- [Your assignment] Everything from the line that contains "Instruction: Navigate to" through the final line of the records below should be quoted exactly, except the pictures.

- [Provided information]
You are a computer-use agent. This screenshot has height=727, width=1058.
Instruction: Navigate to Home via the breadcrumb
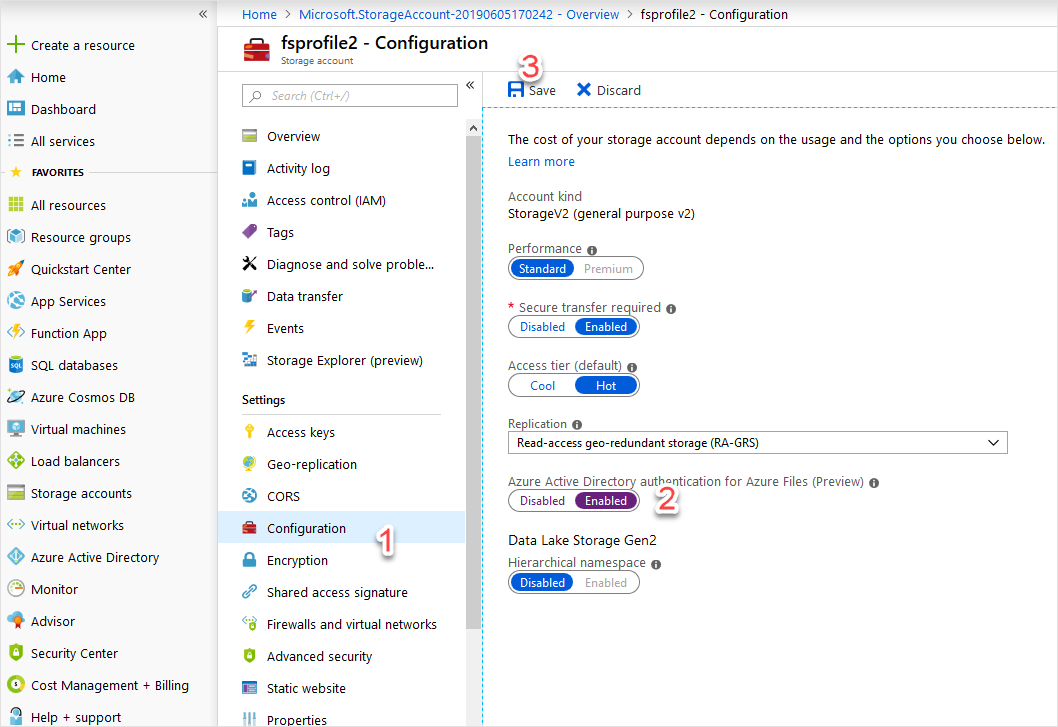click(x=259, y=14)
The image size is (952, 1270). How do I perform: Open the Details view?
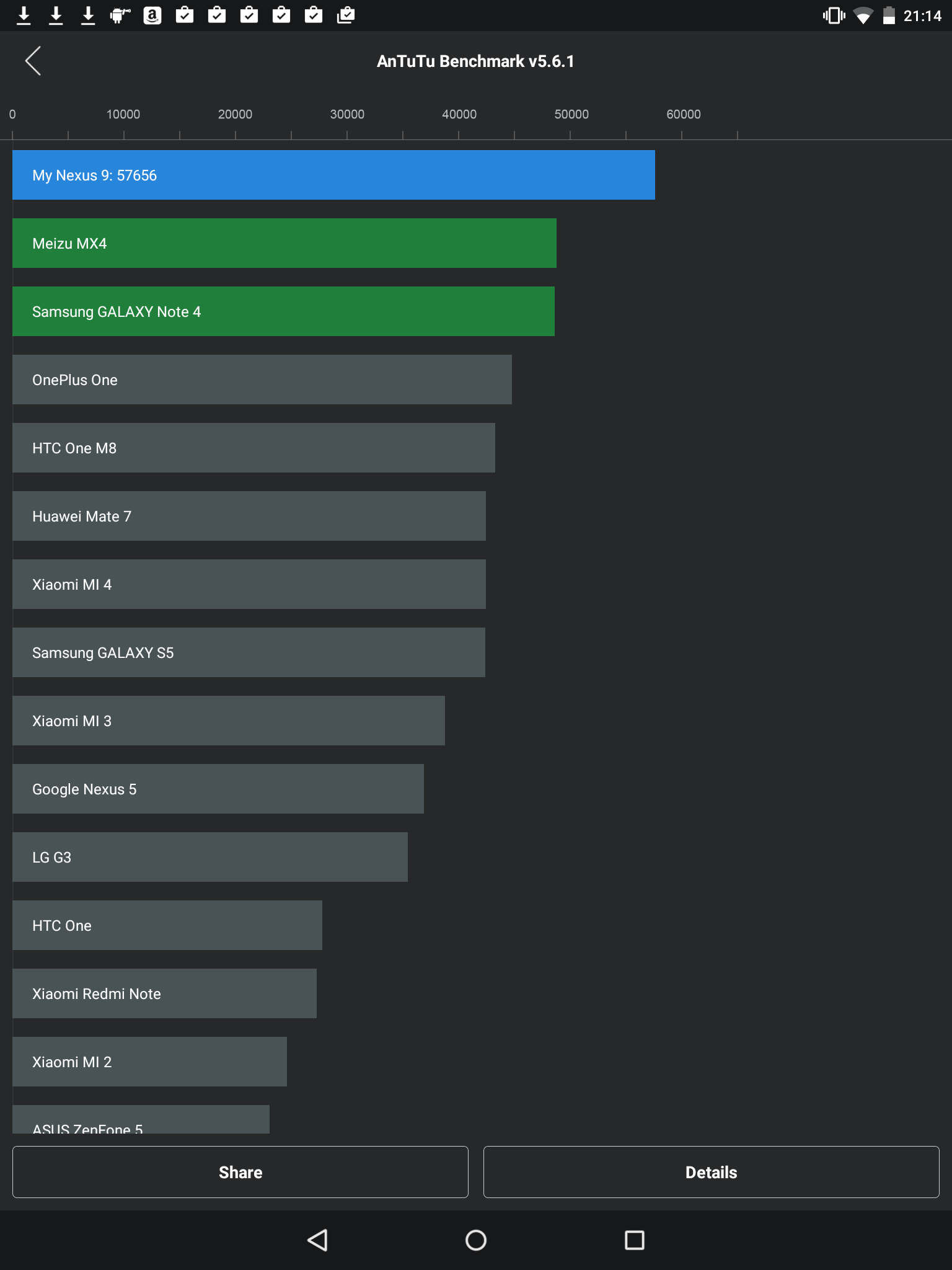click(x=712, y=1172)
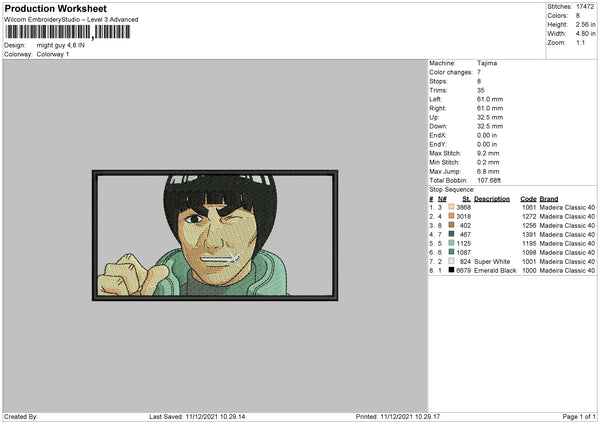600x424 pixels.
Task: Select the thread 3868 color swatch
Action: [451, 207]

- [Your response]
Instruction: Navigate to Home via the breadcrumb
click(x=259, y=14)
The image size is (952, 1270). How do I perform: Open the Details view?
click(x=712, y=1172)
600x424 pixels.
Task: Select the thread 3868 color swatch
Action: [451, 207]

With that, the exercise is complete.